Figure 3.2 provides a treatment algorithm for anxiety disorders in children and adolescents. It is clear that CBT has a central position in the clinical management of these disorders. In the case of specific phobias , an exposure-based intervention seems to be the initial choice because a direct correction of fear network by means of real-life experiences with the phobic stimulus is often necessary to produce the therapeutic effect (King et al. 2005). In all other childhood anxiety disorders, exposure certainly needs to be an important part of the intervention, but there is also a clear place for the cognitive restructuring component of CBT . The CBT intervention can be delivered individually or in a group, and as a child-focused or family-based program. There are no clear-cut criteria to guide clinicians in their decision of choosing the appropriate CBT format for a specific child although there is some support for the idea that children will profit more from a family-based intervention if the parents are highly anxious themselves (Cobham et al. 1998). Here, the professional view of the clinician is important, but preferences of the child and his/her parents also need to be taken into account. There are three considerations for employing pharmacotherapy, and more specifically an SSRI, in the intervention of children and adolescents with anxiety disorders: (1) when the delivery of CBT is not possible (e.g., because a cognitive-behavioral therapist is not available), (2) in case of an insufficient response to the CBT intervention , and (3) as a combination treatment with CBT for youth with severe anxiety problems and/or comorbid disorders. Obviously, the two latter considerations seem certainly relevant when treating anxious youths with autism spectrum disorders (Kolevzon et al. 2006) .

Fig. 3.2
figure 2

Treatment algorithm for children and adolescents with anxiety disorders. (Reprinted from Muris 2012). CBT cognitive-behavioral therapy, SSRI selective serotonin reuptake inhibitor

Conclusions

Anxiety disorders are among the most prevalent forms of psychopathology seen in children and adolescents. Although they often change form during the course of development, fear and anxiety problems tend to run a chronic course and tend to persist into adulthood when left untreated. Moreover, anxiety disorders are associated with an increased risk for developing comorbid disorders, notably depression. With regard to etiology , there is increasing consensus on the notion that anxiety disorders have a multifactorial origin, in which temperamental, environmental and genetic/physiological risk, vulnerability, and protective variables are involved. Once an anxiety disorder exists, it is maintained by operant (avoidance) and cognitive (information processing biases) mechanisms. Anxiety disorders can be effectively treated, preferably by means of CBT, while pharmacotherapy with SSRIs should be seen as a viable alternative or additional intervention.

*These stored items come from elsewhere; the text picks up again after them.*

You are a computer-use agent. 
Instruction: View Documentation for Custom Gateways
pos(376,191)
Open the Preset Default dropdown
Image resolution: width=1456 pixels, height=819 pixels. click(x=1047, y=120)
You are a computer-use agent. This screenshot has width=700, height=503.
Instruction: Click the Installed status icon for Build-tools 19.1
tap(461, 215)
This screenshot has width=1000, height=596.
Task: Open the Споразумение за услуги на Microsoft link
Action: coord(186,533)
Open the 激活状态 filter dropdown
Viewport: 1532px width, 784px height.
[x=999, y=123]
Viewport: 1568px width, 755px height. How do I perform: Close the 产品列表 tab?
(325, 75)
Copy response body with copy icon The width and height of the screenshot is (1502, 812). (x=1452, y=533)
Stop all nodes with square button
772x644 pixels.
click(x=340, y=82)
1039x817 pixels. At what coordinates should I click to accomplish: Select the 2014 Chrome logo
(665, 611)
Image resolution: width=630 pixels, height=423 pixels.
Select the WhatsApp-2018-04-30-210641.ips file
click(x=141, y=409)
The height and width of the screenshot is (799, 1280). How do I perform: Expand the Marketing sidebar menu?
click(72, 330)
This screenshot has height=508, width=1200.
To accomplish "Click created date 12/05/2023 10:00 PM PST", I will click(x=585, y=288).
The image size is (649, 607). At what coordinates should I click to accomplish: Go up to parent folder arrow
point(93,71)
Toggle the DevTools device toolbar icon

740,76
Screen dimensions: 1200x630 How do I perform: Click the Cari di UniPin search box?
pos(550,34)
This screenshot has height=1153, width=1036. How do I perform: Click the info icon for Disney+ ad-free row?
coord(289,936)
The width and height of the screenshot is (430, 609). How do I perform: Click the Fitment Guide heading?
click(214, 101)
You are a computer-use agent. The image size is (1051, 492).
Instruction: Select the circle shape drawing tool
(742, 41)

As noted at the beginning of this chapter, development strongly guides youths’ fears and anxieties, and hence is also relevant for the study of their abnormal variations as seen in phobias and anxiety disorders. It is clear that youths with autism spectrum disorders typically show pervasive aberrations in their cognitive, emotional, and social development, and therefore the co-occurrence of anxiety problems should not come as a surprise. In upcoming chapters of this handbook, the phenomenology, etiology, and treatment of anxiety problems in youths with autism and related disorders will be highlighted.